Along these lines, the essay "How decoherence can solve the measurement problem" by H. Dieter Zeh (one of the founders of the current understanding of decoherence) on the site I linked to above says:

As an application, consider the particle track arising in a Wilson or bubble chamber, described by a succession of collapse events. All the little droplets (or bubbles in a bubble chamber) can be interpreted as macroscopic "pointers" (or documents). They can themselves be observed without being changed by means of "ideal measurements". In unitary description, the state of the apparently observed "particle" (its wave function) becomes entangled with all these pointer states in a way that describes a superposition of many different tracks, each one consisting of a number of droplets at correlated positions. ... Decoherence leads to the same local density matrix (for the combined system of droplets and "particle", which therefore seems to represent an ensemble of tracks. The correlations between the wave functions of different droplets as forming tracks were already known to Mott in the early days of quantum mechanics, but he did not yet take into account the subsequent and unavoidable process of decoherence of the droplet positions by their environment. Mott did not see the need to solve any measurement problem, as he had accepted the probability interpretation in terms of classical variables. In a global unitary quantum description, however, there is still just one global superposition of all "potential" tracks consisting of droplets, entangled with the particle wave function and the environment: a universal Schrödinger cat. Since one does not obtain an ensemble of potential states without a collapse, one cannot select one of its members by a mere increase of information.
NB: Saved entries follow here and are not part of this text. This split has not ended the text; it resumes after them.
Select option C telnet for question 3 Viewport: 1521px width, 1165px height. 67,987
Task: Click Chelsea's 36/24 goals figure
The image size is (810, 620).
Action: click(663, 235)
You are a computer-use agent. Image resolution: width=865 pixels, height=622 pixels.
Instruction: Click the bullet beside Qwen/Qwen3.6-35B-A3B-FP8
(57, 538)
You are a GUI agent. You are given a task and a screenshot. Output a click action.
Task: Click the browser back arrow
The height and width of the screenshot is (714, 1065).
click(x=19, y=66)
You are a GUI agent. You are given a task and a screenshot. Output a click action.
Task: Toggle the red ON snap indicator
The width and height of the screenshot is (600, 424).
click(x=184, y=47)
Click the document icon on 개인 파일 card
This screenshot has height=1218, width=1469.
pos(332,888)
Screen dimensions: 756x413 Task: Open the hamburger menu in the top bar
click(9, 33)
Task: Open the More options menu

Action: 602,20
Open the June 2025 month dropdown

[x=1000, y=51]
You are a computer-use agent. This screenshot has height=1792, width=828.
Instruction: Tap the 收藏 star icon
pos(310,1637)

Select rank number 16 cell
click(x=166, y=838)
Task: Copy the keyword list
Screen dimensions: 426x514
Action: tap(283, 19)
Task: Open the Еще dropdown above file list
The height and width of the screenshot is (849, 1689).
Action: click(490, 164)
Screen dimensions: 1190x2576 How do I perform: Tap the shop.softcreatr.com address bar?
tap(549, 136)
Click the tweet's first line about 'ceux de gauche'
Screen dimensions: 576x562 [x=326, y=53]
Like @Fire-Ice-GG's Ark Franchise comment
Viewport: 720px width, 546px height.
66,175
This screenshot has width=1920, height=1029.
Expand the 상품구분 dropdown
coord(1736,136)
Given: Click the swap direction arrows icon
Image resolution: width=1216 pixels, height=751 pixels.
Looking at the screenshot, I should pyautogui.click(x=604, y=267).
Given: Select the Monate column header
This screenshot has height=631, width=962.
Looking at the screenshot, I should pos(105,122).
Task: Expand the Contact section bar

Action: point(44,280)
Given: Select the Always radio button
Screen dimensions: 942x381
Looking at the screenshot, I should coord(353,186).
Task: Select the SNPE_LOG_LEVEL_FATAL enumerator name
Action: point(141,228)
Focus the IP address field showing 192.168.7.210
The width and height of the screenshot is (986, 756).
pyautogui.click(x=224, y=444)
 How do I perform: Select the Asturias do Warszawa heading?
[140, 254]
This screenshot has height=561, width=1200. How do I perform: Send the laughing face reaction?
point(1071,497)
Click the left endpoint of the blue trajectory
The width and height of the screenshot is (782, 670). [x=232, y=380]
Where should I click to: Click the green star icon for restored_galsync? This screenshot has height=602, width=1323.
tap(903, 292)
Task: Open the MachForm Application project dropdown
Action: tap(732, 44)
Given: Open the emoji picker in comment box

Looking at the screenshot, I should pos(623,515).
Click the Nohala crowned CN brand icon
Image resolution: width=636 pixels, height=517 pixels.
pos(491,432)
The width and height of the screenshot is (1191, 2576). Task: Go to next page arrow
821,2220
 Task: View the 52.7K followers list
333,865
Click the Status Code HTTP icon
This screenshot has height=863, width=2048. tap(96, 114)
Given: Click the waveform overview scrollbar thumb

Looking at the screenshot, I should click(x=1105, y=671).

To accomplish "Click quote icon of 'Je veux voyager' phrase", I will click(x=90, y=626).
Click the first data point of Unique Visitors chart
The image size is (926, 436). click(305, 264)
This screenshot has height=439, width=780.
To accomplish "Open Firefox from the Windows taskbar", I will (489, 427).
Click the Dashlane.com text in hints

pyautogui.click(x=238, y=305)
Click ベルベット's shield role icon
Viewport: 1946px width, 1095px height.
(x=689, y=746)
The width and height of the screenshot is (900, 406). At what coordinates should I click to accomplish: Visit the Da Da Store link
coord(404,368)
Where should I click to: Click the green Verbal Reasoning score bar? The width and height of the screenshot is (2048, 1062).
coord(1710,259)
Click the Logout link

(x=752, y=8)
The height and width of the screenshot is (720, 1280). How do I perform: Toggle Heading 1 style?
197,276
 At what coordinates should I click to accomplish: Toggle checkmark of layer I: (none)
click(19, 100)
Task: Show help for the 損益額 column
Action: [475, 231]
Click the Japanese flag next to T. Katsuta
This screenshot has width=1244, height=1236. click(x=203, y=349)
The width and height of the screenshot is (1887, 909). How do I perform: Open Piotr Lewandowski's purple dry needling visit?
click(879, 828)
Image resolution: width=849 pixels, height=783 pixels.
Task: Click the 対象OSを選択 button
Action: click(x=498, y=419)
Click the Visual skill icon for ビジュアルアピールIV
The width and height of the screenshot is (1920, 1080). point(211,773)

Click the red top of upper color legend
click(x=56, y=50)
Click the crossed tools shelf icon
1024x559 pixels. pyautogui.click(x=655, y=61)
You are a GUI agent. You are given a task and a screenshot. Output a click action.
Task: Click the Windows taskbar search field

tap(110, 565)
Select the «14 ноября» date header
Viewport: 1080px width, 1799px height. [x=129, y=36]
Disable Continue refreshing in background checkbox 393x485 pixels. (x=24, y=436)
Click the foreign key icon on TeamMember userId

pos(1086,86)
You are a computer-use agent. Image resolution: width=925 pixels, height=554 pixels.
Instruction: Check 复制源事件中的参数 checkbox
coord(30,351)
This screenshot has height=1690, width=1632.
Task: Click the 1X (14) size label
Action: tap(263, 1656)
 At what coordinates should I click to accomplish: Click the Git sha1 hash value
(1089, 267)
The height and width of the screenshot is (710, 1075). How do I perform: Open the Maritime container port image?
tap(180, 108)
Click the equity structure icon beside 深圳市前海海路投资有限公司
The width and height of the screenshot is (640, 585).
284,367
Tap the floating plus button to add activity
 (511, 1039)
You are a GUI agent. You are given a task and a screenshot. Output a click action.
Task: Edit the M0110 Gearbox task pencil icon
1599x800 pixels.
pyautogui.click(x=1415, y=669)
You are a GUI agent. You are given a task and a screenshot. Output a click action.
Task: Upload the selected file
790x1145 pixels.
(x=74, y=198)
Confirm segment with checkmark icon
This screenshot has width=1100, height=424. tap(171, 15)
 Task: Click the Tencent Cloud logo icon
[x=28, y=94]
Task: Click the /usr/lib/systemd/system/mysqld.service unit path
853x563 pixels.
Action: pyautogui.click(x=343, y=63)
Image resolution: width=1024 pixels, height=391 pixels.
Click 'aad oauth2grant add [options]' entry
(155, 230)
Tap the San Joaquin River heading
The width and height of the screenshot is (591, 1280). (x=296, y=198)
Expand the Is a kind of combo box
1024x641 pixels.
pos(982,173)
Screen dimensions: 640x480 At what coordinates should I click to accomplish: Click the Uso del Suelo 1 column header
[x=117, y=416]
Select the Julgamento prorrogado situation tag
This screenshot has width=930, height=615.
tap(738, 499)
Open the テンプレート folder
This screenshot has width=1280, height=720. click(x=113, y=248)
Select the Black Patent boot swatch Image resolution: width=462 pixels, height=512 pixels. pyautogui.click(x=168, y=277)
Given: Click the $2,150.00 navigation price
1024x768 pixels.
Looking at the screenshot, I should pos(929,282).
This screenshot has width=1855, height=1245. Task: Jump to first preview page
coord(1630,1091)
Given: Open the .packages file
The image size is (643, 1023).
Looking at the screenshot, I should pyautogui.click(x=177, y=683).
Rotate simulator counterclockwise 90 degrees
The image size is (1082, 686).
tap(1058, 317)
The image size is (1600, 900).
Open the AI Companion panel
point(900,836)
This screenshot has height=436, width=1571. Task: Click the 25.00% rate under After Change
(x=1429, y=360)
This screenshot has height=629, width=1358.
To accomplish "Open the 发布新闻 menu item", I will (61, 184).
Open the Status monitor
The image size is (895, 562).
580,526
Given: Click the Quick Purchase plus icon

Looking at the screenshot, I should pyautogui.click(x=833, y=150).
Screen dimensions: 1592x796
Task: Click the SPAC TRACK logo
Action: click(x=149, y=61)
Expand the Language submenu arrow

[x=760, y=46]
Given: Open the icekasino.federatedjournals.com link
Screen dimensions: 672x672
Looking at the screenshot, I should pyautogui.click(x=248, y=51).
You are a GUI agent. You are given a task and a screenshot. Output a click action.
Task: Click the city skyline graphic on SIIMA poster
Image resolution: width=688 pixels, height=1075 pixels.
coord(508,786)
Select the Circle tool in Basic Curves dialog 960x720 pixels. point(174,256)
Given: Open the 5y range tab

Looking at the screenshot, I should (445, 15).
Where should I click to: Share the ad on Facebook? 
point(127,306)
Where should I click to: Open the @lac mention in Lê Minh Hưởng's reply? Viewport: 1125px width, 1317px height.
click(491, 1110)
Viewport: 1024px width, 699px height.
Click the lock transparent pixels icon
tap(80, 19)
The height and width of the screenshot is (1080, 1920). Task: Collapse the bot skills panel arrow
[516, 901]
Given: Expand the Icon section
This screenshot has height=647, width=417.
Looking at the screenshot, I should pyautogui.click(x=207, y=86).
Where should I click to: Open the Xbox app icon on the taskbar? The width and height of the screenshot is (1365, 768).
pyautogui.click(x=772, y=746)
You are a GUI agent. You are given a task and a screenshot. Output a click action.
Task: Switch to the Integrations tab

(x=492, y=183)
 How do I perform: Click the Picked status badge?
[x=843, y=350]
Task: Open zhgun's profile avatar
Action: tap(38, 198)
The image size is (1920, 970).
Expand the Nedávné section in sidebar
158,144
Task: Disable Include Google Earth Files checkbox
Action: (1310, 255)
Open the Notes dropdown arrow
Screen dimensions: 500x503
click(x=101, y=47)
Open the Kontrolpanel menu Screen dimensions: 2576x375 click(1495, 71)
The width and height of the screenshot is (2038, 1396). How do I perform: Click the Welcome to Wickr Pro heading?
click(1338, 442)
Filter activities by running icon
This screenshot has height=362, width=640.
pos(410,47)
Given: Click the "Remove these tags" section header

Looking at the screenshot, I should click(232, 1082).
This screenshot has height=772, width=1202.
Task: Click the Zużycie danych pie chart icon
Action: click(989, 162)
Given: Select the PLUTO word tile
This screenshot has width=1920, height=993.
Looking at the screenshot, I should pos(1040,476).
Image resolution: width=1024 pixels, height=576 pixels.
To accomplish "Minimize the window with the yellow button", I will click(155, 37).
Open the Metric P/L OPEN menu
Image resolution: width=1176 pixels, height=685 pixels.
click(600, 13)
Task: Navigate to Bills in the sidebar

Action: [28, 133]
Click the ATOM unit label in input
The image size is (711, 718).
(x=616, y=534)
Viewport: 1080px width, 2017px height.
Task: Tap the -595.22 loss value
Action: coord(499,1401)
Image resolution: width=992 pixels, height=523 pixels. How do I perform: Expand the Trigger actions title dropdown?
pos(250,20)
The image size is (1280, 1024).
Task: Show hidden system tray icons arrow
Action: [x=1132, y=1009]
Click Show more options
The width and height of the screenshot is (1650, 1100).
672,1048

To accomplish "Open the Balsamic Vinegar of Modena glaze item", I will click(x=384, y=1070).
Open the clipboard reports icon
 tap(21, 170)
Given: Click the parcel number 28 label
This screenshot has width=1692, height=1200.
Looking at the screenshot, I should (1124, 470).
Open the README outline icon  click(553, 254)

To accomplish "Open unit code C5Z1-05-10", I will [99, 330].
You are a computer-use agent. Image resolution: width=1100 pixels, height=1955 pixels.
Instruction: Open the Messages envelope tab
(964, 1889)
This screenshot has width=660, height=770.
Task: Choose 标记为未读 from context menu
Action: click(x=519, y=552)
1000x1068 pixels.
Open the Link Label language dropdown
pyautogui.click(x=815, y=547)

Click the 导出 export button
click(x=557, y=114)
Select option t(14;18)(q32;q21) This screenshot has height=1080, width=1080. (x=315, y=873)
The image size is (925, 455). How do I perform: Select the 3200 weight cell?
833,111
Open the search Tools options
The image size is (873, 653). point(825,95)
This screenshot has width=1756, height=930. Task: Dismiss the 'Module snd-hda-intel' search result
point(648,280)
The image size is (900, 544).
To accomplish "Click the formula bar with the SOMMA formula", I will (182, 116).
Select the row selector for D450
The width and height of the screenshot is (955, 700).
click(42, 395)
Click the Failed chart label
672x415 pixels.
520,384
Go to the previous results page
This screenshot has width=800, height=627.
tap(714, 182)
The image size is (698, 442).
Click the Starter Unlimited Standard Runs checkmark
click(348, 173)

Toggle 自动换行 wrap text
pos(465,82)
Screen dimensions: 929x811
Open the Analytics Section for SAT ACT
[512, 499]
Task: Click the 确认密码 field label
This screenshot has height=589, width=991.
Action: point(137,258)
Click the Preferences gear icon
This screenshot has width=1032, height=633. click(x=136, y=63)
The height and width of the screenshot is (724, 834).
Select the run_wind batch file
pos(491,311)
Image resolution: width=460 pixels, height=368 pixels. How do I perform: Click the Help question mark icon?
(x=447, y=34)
For another possible example, in the experiment described here involving fullerene molecules being sent through a number of slits in a gas-filled environment, if we were to model the whole system as being isolated until the a position measurement of the fullerene after it has passed through the slits, I expect that--just as was found experimentally--we would predict different degrees of interference fringes in the spatial pattern of the fullerenes depending on the pressure of the gas, which affects the degree of decoherence that occurred when the fullerene was passing through the slits. With sufficient decoherence, I think the spatial distribution of the fullerenes upon the position measurements would be the same to the distribution we would have seen if we had simply placed detectors at each slit (and perhaps at points throughout the space between the slits), and modeled each detection-event as a collapse. If that's right, then in this sense decoherence would seem to mimic the effects of prior collapses, although in the Copenhagen interpretation you would still need to assume a final collapse after the fullerene had passed through all the slits in order to talk about a final probability distribution for the fullerene's position. But if the statistics for subsystem A in the ending measurement can be identical for the two cases "a number of individual collapse-inducing measurements during the time-span of the experiment, then an ending measurement" and "decoherence without collapse during the time-span of the experiment, then an ending measurement", that might be taken as a sort of intuitive reason to support interpretations in which all apparent collapse is really just a simplified way of modeling the effects of decoherence.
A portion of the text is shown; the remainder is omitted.